Once this is completed, we can start executing the HCP preprocessing pipeline in a step-by-step fashion.

# hcp_pre_freesurfer
qunex_container hcp_pre_freesurfer \
  --sessionsfolder="${STUDY_FOLDER}/sessions" \
  --batchfile="${STUDY_FOLDER}/processing/batch.txt" \
  --container="${QUNEX_CONTAINER}"

# hcp_freesurfer
qunex_container hcp_freesurfer \
  --sessionsfolder="${STUDY_FOLDER}/sessions" \
  --batchfile="${STUDY_FOLDER}/processing/batch.txt" \
  --container="${QUNEX_CONTAINER}"

# hcp_post_freesurfer
qunex_container hcp_post_freesurfer \
  --sessionsfolder="${STUDY_FOLDER}/sessions" \
  --batchfile="${STUDY_FOLDER}/processing/batch.txt" \
  --container="${QUNEX_CONTAINER}"

# hcp_fmri_volume
# note the parelements parameter which makes QuNex process all 4 BOLDs in parallel
qunex_container hcp_fmri_volume \
  --sessionsfolder="${STUDY_FOLDER}/sessions" \
  --batchfile="${STUDY_FOLDER}/processing/batch.txt" \
  --parelements=4 \
  --container="${QUNEX_CONTAINER}"

# hcp_fmri_surface
qunex_container hcp_fmri_surface \
  --sessionsfolder="${STUDY_FOLDER}/sessions" \
  --batchfile="${STUDY_FOLDER}/processing/batch.txt" \
  --parelements=4 \
  --container="${QUNEX_CONTAINER}"

Scheduling of commmands#

Just as with run_recipe you can schedule any of the above commands through a scheduler on a high performance compute (HPC) system.

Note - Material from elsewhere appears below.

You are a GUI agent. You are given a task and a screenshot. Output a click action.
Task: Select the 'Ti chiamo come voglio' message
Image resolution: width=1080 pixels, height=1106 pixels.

For example:

qunex_container hcp_fmri_surface \
  --sessionsfolder="${STUDY_FOLDER}/sessions" \
  --batchfile="${STUDY_FOLDER}/processing/batch.txt" \
  --parelements=4 \
  --container="${QUNEX_CONTAINER}" \
  --scheduler="SLURM,time=00-12:00:00,cpus-per-task=2,mem-per-cpu=16G,jobname=qx_hcp_fmri_surface"

The above command woulda reserve a processing node with 2 CPUs and 16 GB of memory for 12 hours.